世界マスターズ選手権のアーティスティックスイミング(AS)が7月30日~8月3日までシンガポールで行われ、小谷実可子(59)が混合デュエットテクニカルルーティン、混合チームテクニカルルーティン、ソロフリールーティン、混合デュエットフリールーティンに出場。すべての種目で金メダルを獲得した。
挑戦の軌跡を記す連載『生涯現役!59歳 アーティスティックスイミング小谷実可子の挑戦』の11回目となる今回は「4つの金メダル獲得から1ヶ月。改めて大会を振り返る」。『緊張の糸が切れてしまった瞬間』、『応援してくれた人たちの反応』、『誕生日に開催されたスイムショー』などついて語ってもらった。
――シンガポール大会で4つの金メダル獲得から約1ヶ月が経過しました。改めて今回は、どのような大会でしたか?
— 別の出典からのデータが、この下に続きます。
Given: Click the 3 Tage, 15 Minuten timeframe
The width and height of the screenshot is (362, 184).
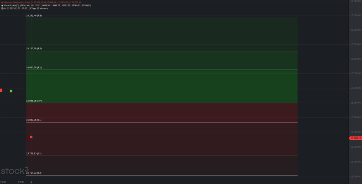Looking at the screenshot, I should point(38,8).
小谷:今大会を振り返ってみて、一番ふさわしい言葉は“きつかった”です。
何で厳しい戦いになったかというと、それは『チーム種目』でした。やはり、非常に若くてレベルの高い人たち(渡辺千晶さん、藤丸真世さん、箱山愛香さん、木村叶さん、安部篤史さん)と組んで挑戦をしたので、しっかりと練習をして本番に挑まなければいけないと考えていましたし、メンバーの人たちの想いと覚悟を感じていたので、責任感を持ってやり切りました。
初日にミックスデュエットのテクニカルルーティンを終え、2日目がチームでした。演技としては、丁度半分が終わったところでしたが、もうそこで全てを出し尽くし、大号泣してしまいました。無事にこのメンバーとこの演目を立派に泳ぎ切れたことで、緊張の糸が切れてしまったような感覚でした。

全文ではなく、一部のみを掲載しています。